L’opera si inserisce in modo coerente nel percorso letterario di Antonio Braccio, autore che negli anni ha spaziato tra generi e ambientazioni, mantenendo sempre centrale l’indagine sull’animo umano. In “Lousine: i sussurri dell’anima” ha esplorato il mistero e la spiritualità attraverso una narrazione sospesa tra realtà e dimensione interiore; con “Cuori di confine” ha raccontato le tensioni e le speranze dell’Unità d’Italia dal punto di vista delle persone comuni; mentre in “Le radici del cuore” ha dato voce al tema del ritorno alle origini, tra memoria, affetti e possibilità di rinascita.
Accanto alla produzione narrativa, Braccio ha sviluppato un percorso personale e creativo che trova nella scrittura una vera e propria forma di cura. Questo aspetto emerge con particolare evidenza in “Le storie che guariscono – La scrittura come cura dell’anima”, in cui l’autore intreccia esperienza autobiografica, riflessione e suggerimenti pratici, proponendo la parola scritta come strumento di consapevolezza e trasformazione.

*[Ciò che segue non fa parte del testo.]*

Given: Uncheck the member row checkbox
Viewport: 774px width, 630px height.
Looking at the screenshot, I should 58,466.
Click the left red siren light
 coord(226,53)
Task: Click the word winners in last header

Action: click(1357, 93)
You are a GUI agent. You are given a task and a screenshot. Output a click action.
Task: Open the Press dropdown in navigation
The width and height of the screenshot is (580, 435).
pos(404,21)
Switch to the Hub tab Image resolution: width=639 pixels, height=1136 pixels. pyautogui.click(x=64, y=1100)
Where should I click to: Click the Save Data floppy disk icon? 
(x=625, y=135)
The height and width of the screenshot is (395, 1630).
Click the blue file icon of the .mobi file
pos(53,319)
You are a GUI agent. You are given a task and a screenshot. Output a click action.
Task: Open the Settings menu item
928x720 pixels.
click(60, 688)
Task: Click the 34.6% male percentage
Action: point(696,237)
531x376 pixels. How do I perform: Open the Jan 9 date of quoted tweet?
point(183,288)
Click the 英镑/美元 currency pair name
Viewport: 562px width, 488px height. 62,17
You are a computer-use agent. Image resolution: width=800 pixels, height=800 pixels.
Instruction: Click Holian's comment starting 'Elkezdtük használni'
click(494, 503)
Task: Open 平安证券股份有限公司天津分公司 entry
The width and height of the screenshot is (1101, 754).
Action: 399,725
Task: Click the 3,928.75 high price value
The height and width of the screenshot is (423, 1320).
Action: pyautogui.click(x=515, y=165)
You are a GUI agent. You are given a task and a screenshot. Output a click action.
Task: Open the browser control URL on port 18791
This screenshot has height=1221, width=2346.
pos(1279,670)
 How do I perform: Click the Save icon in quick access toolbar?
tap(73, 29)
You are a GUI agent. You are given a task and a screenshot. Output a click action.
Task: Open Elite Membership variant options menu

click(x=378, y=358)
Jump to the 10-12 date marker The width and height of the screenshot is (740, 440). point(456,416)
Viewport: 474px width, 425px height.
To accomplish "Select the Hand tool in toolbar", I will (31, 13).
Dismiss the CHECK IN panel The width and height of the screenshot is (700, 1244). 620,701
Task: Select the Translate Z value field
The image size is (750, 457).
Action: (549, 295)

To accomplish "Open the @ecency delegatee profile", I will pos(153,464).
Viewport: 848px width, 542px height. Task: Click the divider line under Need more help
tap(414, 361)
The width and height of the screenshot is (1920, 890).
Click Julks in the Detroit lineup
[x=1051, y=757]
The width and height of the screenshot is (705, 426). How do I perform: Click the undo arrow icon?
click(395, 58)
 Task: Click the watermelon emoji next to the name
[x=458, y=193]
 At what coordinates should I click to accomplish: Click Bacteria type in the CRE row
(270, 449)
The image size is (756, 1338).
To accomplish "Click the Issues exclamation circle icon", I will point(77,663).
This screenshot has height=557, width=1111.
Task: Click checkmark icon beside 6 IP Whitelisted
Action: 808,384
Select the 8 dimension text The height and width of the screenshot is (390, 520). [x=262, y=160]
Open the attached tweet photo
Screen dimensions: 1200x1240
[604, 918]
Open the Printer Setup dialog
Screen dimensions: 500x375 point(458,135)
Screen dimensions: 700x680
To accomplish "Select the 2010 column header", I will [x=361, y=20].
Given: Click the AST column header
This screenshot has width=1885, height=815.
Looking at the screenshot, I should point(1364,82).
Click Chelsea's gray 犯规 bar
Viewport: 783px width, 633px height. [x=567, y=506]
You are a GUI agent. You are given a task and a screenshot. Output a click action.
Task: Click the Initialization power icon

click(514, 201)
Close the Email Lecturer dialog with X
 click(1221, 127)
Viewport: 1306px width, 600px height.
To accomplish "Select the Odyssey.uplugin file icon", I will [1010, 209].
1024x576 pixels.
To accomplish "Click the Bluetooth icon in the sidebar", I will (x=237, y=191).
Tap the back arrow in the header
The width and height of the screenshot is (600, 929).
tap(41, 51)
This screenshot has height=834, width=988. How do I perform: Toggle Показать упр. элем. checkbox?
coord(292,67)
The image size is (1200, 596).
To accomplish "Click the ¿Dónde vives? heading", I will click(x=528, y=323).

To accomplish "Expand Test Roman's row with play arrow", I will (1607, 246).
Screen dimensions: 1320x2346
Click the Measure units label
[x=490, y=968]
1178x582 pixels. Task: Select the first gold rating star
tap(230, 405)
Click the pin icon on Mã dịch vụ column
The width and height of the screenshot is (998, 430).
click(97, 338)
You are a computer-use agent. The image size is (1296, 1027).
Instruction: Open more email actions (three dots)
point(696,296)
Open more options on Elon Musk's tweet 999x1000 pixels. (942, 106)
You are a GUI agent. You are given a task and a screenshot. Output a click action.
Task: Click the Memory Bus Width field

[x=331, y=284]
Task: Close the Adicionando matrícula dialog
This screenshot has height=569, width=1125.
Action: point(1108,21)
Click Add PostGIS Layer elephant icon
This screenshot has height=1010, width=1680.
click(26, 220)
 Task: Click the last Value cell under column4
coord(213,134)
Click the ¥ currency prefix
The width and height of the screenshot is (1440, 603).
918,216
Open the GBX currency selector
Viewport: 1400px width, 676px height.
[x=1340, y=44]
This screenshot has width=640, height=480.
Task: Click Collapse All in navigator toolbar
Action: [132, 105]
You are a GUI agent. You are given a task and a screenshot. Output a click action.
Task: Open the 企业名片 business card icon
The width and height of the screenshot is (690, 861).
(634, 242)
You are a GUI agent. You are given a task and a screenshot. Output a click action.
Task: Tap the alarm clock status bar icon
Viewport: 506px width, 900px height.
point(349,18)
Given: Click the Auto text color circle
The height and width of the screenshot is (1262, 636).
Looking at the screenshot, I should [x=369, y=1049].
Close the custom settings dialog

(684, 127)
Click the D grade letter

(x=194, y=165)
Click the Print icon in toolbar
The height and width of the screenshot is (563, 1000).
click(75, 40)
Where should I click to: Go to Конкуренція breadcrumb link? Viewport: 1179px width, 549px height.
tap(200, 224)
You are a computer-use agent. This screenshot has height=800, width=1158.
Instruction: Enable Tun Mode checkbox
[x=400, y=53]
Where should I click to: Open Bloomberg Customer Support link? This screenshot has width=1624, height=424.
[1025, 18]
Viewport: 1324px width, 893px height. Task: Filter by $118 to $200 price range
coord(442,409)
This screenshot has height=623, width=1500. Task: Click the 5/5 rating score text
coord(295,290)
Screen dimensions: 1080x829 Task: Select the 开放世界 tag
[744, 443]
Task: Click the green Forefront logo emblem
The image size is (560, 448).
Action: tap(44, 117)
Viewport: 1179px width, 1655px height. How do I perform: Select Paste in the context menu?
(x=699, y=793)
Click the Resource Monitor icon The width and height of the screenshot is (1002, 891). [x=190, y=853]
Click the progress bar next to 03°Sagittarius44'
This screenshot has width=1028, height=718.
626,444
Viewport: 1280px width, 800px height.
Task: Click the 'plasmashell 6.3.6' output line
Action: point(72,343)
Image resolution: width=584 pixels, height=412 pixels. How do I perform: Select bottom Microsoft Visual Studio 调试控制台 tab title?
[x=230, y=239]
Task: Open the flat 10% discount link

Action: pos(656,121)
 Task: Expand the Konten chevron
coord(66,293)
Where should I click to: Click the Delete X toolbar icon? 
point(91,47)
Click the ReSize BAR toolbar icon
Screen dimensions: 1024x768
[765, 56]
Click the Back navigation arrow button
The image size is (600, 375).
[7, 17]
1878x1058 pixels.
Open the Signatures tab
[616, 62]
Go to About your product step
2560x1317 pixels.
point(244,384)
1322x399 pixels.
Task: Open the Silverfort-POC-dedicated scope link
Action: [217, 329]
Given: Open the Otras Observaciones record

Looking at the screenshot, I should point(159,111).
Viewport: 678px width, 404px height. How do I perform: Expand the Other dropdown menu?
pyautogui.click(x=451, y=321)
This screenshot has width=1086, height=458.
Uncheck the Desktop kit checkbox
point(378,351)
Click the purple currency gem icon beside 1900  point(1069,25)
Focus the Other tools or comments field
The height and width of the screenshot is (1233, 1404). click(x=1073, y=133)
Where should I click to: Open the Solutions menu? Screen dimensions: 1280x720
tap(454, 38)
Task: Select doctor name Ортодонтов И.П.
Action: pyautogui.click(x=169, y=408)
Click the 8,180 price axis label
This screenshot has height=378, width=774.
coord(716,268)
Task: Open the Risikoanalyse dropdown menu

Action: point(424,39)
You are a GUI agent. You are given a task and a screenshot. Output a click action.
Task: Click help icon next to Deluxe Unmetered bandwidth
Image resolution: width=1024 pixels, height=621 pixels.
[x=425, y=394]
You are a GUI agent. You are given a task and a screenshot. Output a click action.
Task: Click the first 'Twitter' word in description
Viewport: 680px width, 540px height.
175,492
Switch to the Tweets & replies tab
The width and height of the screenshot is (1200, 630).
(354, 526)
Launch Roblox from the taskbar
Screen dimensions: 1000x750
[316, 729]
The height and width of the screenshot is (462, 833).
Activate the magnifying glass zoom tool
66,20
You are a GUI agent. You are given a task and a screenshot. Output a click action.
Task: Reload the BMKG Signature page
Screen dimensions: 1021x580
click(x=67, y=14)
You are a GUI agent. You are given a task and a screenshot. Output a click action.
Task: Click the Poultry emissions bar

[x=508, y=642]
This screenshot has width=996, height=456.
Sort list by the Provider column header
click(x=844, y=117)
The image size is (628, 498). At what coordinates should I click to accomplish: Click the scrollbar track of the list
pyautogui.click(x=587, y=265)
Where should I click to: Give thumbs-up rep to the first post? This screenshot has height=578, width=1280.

Con “La felicità imperfetta”, Antonio Braccio compie un ulteriore passo nella sua ricerca: un romanzo che unisce introspezione e racconto, restituendo al lettore una storia capace di emozionare e far riflettere. Un invito a riconoscere il valore delle proprie fragilità e a scoprire che, anche nelle imperfezioni, può nascondersi una forma autentica di felicità.